Qualcomm Inc. said it tried to purchase Interim Standard-661 handsets from Omnipoint Corp.’s stores in New York, but was told the carrier only offered Global System for Mobile communications service phones.
This evidence should show the Federal Communications Commission that Omnipoint has not substantially deployed IS-661 technology, required to comply with pioneer’s preference rules, Qualcomm said in its latest filing with the FCC.
Qualcomm wants the FCC to deny Omnipoint’s request to transfer its New York personal communications services pioneers’ preference license to Voice-Stream Corp. and take back the license if it finds Omnipoint didn’t comply with its pioneers’ preference obligations. Omnipoint and VoiceStream want to complete their $1.7 billion merger agreement this year.
Omnipoint contends it has satisfied its license obligations by deploying the technology in specially modified GSM base stations that cover more than 30 percent of the population in New York. Omnipoint and VoiceStream also challenge Qualcomm’s right to protest the license.

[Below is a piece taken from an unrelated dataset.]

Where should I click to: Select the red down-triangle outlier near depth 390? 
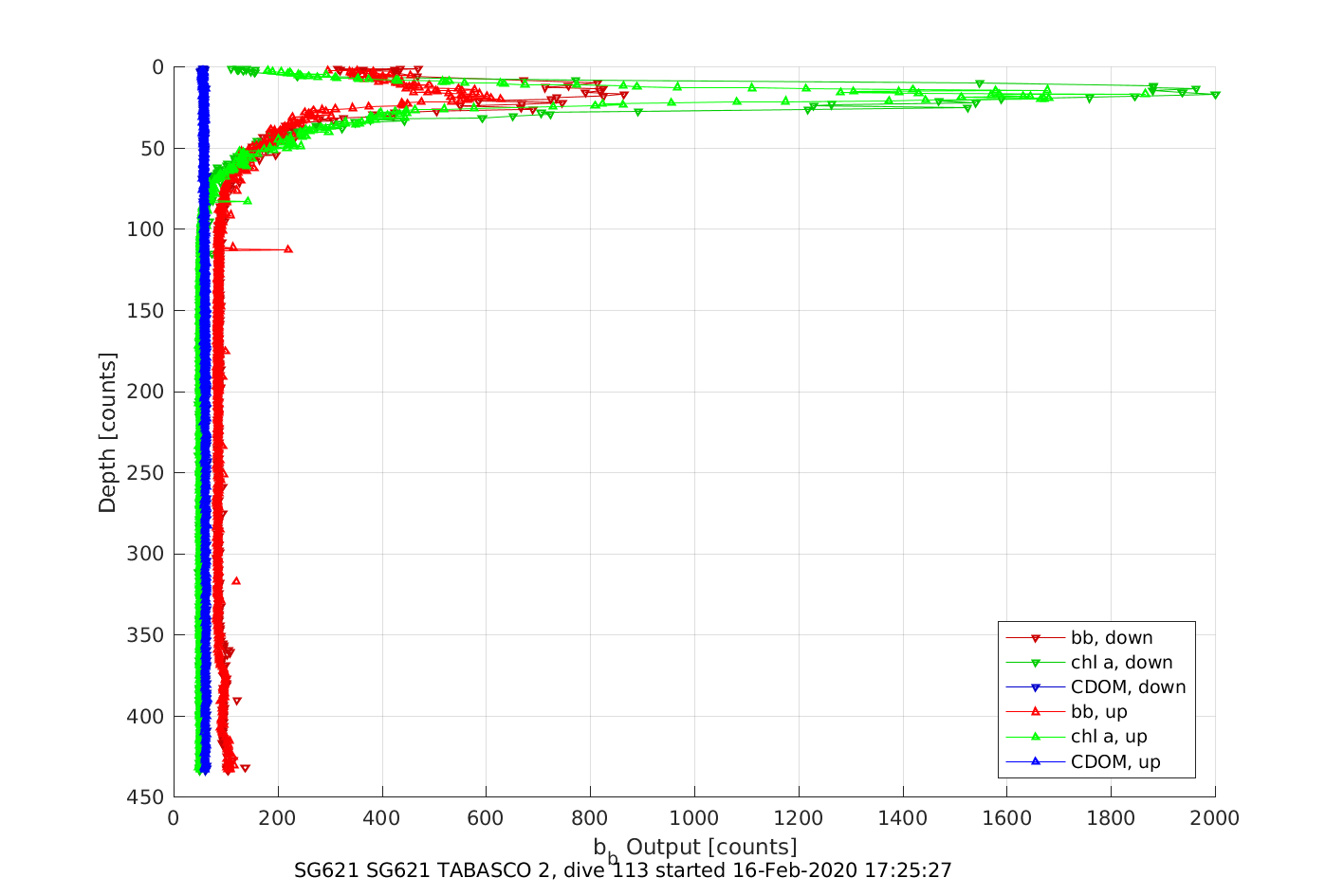pos(237,702)
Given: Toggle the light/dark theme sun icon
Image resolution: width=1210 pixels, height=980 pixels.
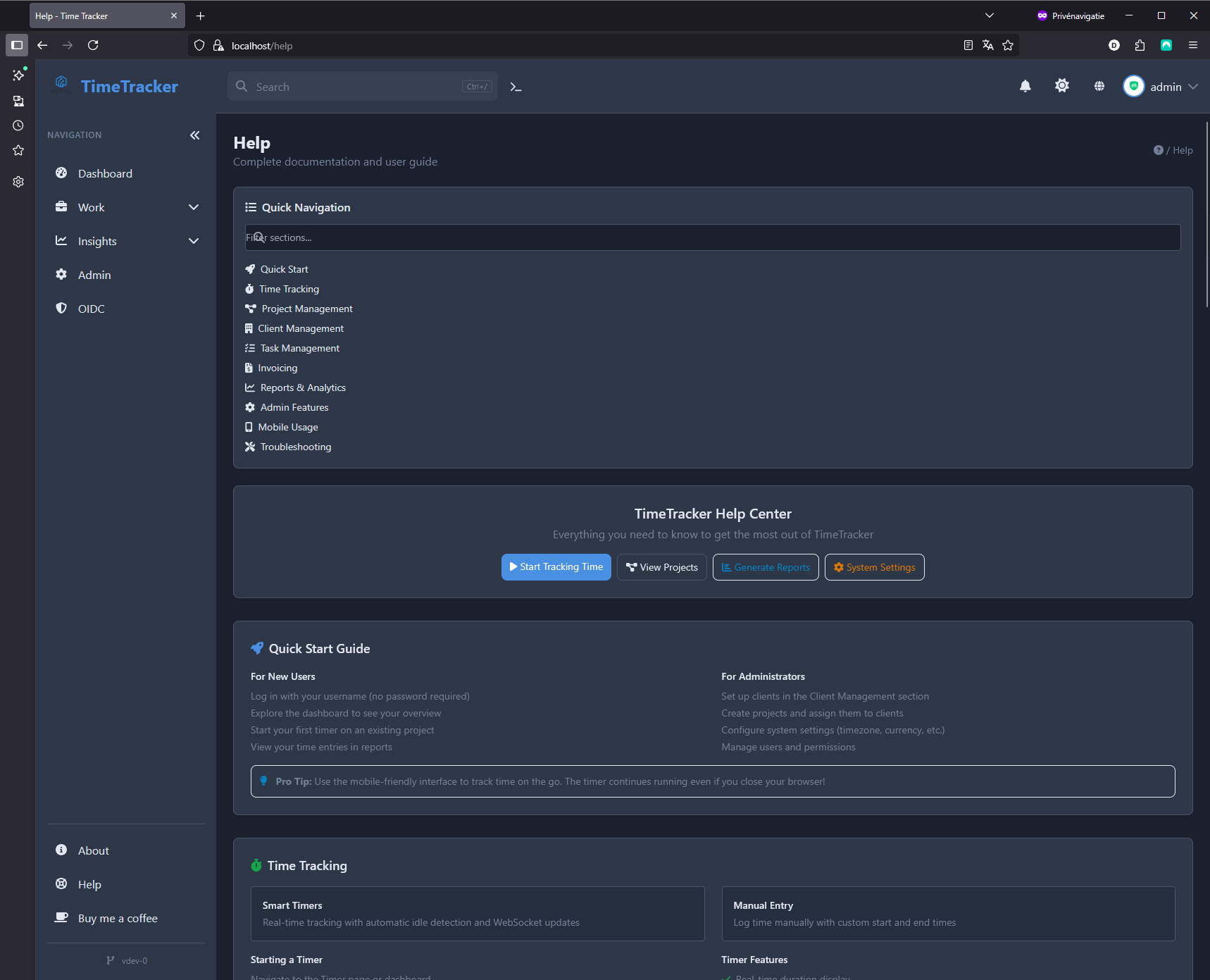Looking at the screenshot, I should click(x=1061, y=86).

The FCC began offering pioneers’ preference licenses in 1991 as a way to give technology innovators licenses without having to compete for them. It ended the practice in 1997, after legislation limited the program. Omnipoint convinced the commission to grant it a license for IS-661 technology, often described as a combination of Code Division Multiple Access technology and Time Division Multiple Access technology. Commission rules require pioneers’ preference winners to substantially deploy their technology within one-third of their POPs in five years from the license grant. Omnipoint’s deadline is in December.
The FCC left the term “substantial” deployment of use undefined. Qualcomm wants the FCC to define it as commercial use. Since Omnipoint doesn’t offer IS-661 handsets, it doesn’t offer the service commercially, said Qualcomm. IS-661 technology is sitting idle in the base stations, claims Qualcomm.
Qualcomm believes it has a right to the New York license since a U.S. Court of Appeals this summer ordered the FCC to find suitable spectrum and grant Qualcomm a pioneers’ preference license for CDMA technology after years of court battles spurred when the FCC originally denied Qualcomm the preferential license.